Monday, November 06, 2006

EDITORIAL: Wise heads needed on warming -


The unfounded criticism in Britain's Guardian newspaper of Hawke's Bay-produced olive oil as "a small crime against the planet" could be brushed aside as a columnist striving for effect without being troubled by the need for accuracy.
Village Press oil is shipped, not airfreighted to Europe. Should we worry? By now the writer will have moved on to vilify some other non-green alien because of the energy taken to get it to market. However, the virtue of a New Zealand export remains sullied by the accusation. Mud sticks, no more so than when environmental issues are at stake.

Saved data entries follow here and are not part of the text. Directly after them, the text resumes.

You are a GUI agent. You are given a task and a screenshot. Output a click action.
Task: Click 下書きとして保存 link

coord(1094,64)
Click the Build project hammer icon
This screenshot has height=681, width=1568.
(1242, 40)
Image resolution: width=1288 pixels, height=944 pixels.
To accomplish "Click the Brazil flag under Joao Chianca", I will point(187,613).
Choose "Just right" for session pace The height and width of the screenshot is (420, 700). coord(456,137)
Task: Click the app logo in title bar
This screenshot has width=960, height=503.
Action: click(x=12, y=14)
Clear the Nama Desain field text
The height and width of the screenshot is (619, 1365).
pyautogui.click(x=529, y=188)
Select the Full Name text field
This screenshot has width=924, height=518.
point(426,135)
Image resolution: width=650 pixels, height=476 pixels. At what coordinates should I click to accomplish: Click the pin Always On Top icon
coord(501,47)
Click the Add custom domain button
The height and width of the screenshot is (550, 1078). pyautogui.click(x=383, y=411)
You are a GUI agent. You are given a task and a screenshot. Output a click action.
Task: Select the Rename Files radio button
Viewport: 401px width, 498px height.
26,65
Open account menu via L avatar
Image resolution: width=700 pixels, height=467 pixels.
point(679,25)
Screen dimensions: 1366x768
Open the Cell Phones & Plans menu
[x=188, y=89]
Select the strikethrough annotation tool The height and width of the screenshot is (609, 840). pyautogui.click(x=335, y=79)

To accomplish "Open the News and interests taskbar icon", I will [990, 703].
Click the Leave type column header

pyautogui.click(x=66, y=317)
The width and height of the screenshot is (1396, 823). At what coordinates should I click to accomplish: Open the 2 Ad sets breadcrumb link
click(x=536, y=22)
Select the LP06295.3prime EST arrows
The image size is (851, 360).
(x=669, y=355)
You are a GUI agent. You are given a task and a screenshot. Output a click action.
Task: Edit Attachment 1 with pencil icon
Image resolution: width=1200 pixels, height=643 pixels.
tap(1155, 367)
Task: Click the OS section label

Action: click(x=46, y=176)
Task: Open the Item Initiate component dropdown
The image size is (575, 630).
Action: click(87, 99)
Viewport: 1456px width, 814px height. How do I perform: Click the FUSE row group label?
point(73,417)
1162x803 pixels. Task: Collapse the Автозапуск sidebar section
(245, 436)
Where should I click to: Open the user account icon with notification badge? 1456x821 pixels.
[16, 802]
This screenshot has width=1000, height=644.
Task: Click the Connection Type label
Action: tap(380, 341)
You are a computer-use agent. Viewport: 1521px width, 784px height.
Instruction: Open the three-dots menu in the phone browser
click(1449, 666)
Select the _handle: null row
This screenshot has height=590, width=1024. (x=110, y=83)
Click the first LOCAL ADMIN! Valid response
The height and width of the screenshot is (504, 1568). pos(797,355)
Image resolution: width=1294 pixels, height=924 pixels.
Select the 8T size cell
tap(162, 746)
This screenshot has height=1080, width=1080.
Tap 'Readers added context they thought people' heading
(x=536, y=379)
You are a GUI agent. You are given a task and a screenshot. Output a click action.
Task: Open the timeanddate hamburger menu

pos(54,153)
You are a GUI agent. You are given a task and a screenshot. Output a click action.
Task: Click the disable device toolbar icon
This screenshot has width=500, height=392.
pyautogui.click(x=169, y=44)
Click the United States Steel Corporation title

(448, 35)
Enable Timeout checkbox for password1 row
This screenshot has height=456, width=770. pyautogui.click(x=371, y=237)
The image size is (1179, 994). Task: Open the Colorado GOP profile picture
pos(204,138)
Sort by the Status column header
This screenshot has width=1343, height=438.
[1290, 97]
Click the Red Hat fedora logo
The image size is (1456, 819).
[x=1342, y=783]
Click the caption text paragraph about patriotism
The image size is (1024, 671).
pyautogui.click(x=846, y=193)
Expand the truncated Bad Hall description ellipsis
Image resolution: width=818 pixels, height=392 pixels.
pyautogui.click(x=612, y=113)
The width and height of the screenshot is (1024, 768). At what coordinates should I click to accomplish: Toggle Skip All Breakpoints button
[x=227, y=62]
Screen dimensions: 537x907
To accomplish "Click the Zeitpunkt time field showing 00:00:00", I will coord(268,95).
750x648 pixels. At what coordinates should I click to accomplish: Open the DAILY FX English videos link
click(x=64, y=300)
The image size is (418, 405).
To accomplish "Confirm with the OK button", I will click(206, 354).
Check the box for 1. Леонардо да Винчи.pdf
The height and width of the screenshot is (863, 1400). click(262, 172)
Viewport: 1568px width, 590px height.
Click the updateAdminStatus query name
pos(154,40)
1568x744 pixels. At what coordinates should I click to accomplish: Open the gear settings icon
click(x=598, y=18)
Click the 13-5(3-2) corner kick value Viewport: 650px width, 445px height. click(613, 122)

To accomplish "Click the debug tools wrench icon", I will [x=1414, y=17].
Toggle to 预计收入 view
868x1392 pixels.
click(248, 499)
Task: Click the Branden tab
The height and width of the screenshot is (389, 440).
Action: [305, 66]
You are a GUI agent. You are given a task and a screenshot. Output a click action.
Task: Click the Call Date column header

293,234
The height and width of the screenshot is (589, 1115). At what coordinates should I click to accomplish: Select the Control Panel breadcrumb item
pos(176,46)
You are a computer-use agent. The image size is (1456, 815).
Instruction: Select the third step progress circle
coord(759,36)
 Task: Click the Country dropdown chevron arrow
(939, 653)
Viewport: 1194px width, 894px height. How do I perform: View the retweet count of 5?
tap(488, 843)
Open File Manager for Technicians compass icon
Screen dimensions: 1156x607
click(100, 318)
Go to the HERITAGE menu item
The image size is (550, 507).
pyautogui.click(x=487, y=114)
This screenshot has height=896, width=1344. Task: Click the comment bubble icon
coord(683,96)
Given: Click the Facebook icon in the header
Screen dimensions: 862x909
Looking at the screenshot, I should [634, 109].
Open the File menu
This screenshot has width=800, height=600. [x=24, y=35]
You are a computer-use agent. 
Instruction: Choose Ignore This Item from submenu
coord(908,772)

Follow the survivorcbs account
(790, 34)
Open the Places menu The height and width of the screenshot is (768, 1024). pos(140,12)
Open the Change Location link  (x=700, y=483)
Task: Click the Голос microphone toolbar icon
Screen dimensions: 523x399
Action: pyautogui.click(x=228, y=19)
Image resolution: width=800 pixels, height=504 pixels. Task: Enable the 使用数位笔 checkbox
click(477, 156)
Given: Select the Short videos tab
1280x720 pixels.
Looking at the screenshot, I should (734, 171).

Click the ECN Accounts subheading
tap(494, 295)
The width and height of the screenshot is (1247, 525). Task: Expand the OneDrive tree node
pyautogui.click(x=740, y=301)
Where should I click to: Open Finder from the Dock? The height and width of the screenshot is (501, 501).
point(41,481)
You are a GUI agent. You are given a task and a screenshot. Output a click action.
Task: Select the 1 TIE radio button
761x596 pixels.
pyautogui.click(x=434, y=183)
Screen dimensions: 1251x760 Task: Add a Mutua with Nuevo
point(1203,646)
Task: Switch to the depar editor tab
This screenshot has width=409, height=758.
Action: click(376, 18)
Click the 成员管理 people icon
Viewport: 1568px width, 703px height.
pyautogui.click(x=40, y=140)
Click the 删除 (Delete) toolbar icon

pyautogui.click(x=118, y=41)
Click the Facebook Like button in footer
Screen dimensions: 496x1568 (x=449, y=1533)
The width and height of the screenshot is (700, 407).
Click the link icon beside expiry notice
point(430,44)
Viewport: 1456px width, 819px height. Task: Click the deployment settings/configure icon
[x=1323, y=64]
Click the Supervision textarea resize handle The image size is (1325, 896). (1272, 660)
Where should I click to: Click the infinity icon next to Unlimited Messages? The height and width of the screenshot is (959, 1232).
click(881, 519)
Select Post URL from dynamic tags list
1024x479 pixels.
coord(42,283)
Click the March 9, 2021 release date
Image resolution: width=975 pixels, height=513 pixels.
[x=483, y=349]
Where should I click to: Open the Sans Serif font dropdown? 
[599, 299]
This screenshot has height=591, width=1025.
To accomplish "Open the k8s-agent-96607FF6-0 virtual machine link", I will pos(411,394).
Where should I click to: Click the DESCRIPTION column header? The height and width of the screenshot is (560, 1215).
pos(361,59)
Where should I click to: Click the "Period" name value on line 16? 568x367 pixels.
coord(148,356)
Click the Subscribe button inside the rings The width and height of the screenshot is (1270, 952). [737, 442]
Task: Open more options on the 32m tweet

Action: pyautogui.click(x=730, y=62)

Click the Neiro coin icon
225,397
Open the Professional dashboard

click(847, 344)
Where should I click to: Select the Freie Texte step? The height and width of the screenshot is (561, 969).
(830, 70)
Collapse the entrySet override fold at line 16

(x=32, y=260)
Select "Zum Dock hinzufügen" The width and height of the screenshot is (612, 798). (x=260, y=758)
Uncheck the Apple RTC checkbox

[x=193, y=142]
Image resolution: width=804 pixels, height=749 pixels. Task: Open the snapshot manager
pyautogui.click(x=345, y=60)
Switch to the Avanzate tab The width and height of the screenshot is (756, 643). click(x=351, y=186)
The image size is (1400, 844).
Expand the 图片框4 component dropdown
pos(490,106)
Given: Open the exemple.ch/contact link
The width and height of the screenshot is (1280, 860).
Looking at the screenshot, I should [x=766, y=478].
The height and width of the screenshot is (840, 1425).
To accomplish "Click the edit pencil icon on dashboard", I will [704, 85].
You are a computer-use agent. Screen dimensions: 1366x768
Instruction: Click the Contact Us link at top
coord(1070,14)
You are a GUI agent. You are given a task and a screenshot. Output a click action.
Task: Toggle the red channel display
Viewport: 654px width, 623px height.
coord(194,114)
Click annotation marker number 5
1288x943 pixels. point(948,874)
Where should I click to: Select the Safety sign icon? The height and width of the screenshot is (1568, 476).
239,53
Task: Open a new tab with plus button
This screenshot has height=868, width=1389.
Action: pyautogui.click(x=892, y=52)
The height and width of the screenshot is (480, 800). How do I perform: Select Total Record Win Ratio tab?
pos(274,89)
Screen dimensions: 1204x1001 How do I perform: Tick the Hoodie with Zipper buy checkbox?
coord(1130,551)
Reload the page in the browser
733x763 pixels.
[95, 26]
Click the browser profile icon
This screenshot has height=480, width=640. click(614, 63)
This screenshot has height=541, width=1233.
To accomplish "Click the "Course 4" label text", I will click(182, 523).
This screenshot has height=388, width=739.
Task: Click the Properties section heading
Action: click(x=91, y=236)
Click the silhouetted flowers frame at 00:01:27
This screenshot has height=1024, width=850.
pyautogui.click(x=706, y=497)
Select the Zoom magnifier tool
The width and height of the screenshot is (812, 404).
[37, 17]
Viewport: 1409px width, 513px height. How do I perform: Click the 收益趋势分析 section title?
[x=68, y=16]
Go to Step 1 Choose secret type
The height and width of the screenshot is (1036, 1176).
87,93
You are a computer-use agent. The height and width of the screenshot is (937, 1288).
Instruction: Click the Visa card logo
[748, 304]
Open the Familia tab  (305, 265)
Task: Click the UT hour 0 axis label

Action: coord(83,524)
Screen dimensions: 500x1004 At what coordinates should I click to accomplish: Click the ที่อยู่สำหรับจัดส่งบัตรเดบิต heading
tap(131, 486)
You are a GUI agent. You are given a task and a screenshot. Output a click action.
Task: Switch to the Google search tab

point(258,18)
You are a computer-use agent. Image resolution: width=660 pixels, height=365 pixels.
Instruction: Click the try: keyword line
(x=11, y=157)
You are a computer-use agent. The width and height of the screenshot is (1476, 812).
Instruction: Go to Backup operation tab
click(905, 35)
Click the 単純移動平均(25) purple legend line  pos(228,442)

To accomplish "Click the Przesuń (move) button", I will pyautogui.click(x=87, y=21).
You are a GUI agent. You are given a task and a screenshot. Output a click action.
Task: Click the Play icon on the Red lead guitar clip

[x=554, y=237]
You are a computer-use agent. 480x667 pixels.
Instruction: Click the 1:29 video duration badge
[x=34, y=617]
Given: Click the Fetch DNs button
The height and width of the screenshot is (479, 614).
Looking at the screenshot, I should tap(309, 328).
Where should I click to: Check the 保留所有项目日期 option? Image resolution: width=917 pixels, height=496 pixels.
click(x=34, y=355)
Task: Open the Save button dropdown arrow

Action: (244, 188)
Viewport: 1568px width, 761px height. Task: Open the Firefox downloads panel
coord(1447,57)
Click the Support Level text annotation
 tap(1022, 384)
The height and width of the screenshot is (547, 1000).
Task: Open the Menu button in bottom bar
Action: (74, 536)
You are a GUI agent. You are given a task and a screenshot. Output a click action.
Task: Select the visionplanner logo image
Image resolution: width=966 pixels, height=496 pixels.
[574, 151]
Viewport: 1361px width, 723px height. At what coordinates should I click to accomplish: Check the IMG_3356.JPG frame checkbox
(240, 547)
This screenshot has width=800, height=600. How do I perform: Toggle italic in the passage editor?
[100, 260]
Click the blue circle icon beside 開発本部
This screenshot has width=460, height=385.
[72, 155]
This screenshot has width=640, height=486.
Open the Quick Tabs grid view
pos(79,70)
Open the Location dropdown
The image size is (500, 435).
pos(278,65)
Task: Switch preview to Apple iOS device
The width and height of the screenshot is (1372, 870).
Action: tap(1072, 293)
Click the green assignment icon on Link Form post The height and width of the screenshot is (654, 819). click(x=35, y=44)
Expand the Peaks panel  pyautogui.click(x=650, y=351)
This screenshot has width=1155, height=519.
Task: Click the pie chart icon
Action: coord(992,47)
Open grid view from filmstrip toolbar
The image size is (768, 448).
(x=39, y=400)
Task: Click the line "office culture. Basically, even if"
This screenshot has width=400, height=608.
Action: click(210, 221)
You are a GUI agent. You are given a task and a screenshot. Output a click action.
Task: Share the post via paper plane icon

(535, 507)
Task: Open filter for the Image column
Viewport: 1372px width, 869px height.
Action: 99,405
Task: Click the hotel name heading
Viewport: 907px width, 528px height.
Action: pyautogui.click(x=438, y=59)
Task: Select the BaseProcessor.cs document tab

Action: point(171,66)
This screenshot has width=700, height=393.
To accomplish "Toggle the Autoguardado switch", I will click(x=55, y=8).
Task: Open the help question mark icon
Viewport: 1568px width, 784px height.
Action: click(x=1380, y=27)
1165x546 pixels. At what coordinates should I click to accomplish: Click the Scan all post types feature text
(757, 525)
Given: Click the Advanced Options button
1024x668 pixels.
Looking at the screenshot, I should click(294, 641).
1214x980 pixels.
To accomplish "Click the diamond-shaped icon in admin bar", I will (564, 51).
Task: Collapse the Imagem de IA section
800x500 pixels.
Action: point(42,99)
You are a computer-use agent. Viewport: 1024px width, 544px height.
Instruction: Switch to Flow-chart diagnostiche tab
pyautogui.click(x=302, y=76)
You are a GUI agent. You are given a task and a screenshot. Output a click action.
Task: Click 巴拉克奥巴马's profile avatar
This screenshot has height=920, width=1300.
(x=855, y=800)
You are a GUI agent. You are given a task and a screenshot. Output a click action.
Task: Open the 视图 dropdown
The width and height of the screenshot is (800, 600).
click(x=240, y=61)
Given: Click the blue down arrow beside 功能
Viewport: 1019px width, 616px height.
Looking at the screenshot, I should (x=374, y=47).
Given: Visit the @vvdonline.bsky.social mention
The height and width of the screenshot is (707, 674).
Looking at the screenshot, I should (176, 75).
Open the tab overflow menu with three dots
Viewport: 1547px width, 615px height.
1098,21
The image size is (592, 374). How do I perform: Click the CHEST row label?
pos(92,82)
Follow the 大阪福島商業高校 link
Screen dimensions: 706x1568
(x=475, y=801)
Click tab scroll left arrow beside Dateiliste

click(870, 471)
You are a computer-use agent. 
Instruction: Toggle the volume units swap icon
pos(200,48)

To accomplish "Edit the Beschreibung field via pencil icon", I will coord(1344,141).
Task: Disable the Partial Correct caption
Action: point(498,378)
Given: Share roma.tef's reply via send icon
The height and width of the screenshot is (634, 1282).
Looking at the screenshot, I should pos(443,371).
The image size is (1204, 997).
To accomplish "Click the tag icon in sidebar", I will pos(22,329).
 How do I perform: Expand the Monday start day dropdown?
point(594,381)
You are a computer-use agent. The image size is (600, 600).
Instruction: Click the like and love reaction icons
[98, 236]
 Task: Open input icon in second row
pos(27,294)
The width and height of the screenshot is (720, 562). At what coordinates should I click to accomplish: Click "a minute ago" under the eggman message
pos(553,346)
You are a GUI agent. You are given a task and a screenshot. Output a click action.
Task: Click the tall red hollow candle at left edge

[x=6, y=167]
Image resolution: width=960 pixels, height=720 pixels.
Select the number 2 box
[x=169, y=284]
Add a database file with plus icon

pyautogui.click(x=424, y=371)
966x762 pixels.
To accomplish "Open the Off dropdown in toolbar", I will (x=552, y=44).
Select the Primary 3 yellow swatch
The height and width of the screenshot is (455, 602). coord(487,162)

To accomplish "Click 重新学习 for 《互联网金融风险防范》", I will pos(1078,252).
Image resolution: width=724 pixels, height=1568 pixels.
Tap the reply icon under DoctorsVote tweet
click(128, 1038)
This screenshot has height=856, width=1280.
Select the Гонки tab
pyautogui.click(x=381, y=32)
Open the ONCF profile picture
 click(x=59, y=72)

While healthy scepticism pervades every other domain, the environment - more specifically global warning - induces a suspension of critical analysis so that every worst-case scenario is not only possible but is a certainty.
That dystopian vision makes criminals of anyone perceived to be contributing to (or not preventing) global warming, a cause so vast - and the reasons (and treatment) of which are expressed with such certitude - that mere errors of detail in its defence are neither here nor there. Like Michael Moore's delinquent documentarying and Al Gore's apocalyptic "An inconvenient truth" (which claimed Pacific Islanders found refuge in New Zealand from rising oceans that swamped their lands) it matters little that the facts are distorted; the need for accuracy is subservient to the message.
Anyone unconvinced by the evidence global warming is man-made, or questions the wisdom of trying to reverse because of the enormous cost - money that might be better spent on technology to compensate for, or take advantage of, the temperature change - is either mocked as a feckless flat-earther or condemned as a heretic. Al Gore himself has redefined sustainable environmentalism as a choice between good and evil.
Climate change advocacy is similar to the wager of the 17th-century father of the precautionary principle, Blaise Pascal. He argued it was a better "bet" to believe God existed, because the value to be gained from believing was always greater than the expected value resulting from non-belief. The environment has become the rationalist's religion. When its defence against climate change becomes an article of faith any challenge to the new orthodoxy is apostasy.
Our politicians have seen the value of global warming becoming mainstream. The previously sceptical National Party now promotes its so-called "bluegreen" vision. And the Government, doubtless glad of the diversion from its domestic woes, has grasped the cause, impeccably timed with the release of high-profile announcements about the looming ruination from climate change if immediate action is not taken.
Prime Minister Helen Clark has announced the goal of making New Zealand an "environmentally sustainable nation". It is a praiseworthy aim and no one can deny the soundness of the principle of sustainability.
Miss Clark also said she wanted to make New Zealand "carbon neutral", a goal even more ambitious than that set by the Kyoto Protocol.
However, the government's ambitions (turning, from trying to change human behaviour, to altering the weather) need more to fuel them than political gesture-making. Its previous responses to global warming - the carbon credits fiasco and proposed fart tax - have not been encouraging.
Neither is the failure to address urgent demands for efficient power generation, which no number of windmills will be able to satisfy.
Though highly efficient, New Zealand remains a vulnerable and small agricultural economy, remote from its key markets. Action on climate change will be led by others. And in the vanguard of those movers will be the trade protectionists, masquerading as friends of the planet.
This nation's own response therefore needs more wisdom than well-intended cheerleading. If we fail to appreciate that, then we risk becoming hostages of the jeremiahs, and forced by necessity, not choice, to adopt the frugal values of the crofter.